Professor Narine pointed out that the political cycle is only five years, whilst the life cycle of sustainable development projects are several multiples of this time period. Therefore, transformative change must rely on robust policies which can survive political changes and therefore not result in development faltering as a result of changes in the political landscape.
At the urging of Professor Narine, we end this segment with a focus on the two key technical individuals who spearheaded this project within the IAST. Co-incidentally, both of these scientists spent their formative years in the village of Cove and John on the East Coast of Demerara and had a remarkably similar educational trajectory. Deputy Director Deonarine Jagdeo and Head of Department Sewpersaud Manohar both attended Cove and John Primary and Secondary Schools and were both heavily influenced by their immersion in the Cove and John Hindu Ashram. The focus of the Ashram’s teachings, by its revered Swami Shiveshwarnanda, on selfless service, or SEWA, seemed to have prepared both these gentlemen well for careers in science and technology in the public sector. Mr. Jagdeo lost his father when he was the age of 18 years, and assumed significant responsibilities within his family as a result. Mr. Manohar lost his father much later, at the age of 36, but assumed similar responsibilities in his close knit family. Both of them, on graduating secondary school, taught at the Cove and John Secondary school for five years. Mr. Jagdeo was encouraged to attend the University of Guyana by Justice Nandram Kissoon and Swami Shiveshwarnanda, the latter also encouraging Mr. Manohar to do the same. Whilst Mr. Jagdeo pursued studies in Civil Engineering, Mr. Manohar pursued a degree in Chemistry. Both of the scientists credit mentors in their academic careers – for Mr. Jagdeo, it was Mr. Parbhu Dyalsingh, a high school Geography teacher, whilst for Mr. Manohar it was Mr. Alfred Bhulai, his Physical Chemistry Lecturer at the University of Guyana.

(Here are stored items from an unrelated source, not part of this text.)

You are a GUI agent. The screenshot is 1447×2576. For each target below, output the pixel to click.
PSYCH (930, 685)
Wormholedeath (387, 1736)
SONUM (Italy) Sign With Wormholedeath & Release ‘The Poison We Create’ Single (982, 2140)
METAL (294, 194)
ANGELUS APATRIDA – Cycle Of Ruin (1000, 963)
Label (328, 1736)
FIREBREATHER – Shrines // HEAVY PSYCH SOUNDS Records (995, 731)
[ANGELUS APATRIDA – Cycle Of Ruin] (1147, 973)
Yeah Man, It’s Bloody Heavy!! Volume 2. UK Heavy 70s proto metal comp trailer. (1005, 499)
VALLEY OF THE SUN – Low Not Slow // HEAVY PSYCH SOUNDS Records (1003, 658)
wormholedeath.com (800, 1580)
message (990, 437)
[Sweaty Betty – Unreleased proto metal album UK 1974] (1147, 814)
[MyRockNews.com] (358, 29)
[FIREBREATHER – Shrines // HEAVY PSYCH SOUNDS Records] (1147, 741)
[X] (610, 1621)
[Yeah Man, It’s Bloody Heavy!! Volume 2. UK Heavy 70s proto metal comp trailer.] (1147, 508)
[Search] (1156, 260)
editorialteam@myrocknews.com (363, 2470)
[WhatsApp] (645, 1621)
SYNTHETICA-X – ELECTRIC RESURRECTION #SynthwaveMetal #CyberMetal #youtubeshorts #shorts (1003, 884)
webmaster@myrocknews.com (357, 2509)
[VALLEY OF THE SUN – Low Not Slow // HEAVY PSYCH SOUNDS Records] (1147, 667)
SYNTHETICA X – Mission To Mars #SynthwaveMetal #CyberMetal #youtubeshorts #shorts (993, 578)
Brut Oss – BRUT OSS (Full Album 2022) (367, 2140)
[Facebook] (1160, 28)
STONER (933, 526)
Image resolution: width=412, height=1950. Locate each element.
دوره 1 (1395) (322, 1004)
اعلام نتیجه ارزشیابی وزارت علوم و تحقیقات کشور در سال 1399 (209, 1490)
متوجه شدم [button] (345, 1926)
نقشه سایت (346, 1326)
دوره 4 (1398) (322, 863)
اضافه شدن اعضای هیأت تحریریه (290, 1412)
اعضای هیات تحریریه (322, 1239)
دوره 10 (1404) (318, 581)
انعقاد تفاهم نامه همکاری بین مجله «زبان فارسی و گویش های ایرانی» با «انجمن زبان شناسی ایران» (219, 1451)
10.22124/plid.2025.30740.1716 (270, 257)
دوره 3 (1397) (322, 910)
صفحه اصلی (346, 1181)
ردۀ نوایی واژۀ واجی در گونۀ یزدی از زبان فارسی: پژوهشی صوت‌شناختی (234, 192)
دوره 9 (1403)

Mr. Jagdeo spent two years of his working career working as an engineer on a project to replace Guyana’s bridges – he is particularly proud of his involvement with the rebuilding of the Mahaica and Mahaicony bridges, in the interim between his Diploma and four year engineering degree.
On completion of his engineering degree, he joined the IAST and under the mentorship of Professor Narine, he has moved from an entry level engineer, to head of department to Deputy Director (technology) and now to overall Deputy Director of the institute. In this capacity, he is integrally involved in all aspects of the IAST’s work. Indeed, Professor Narine indicated that Mr. Jagdeo’s value to the institution, and therefore the country, was immense, given his innovative approach and many years of experience. He has been at the IAST for 11 years.
Mr. Manohar, who Professor Narine describes as a bona fide genius, incubated with several of Guyana’s top companies. He was first employed as a quality assurance chemist at the Beharry Group of Companies, in their pasta division. There, he gained valuable experience, being heavily involved in the commissioning of a brand new pasta processing line. He credits Mr. Raymond Ramsaroop, then Quality Assurance Manager and who is the holder of an MSc. in Food Science, with sparking a sustained interest in and passion for the field of Food Science.
After five years at the Beharry’s, he then joined the New GPC as the process supervisor for their liquid pharmaceutical line, before joining the IAST as Head of the Food and Feed Department in 2013. Professor Narine credits Mr. Manohar for the rapid development of at least six different food products at the IAST, and declares that Mr. Manohar has been instrumental in realizing the vision for the institution.
Kaieteur News joins Professor Narine in saluting these two gentlemen, both of whom claim that their motivation for what they do stems from the immense satisfaction that is gained from projects they work on being implemented to the benefit of Guyana and its peoples.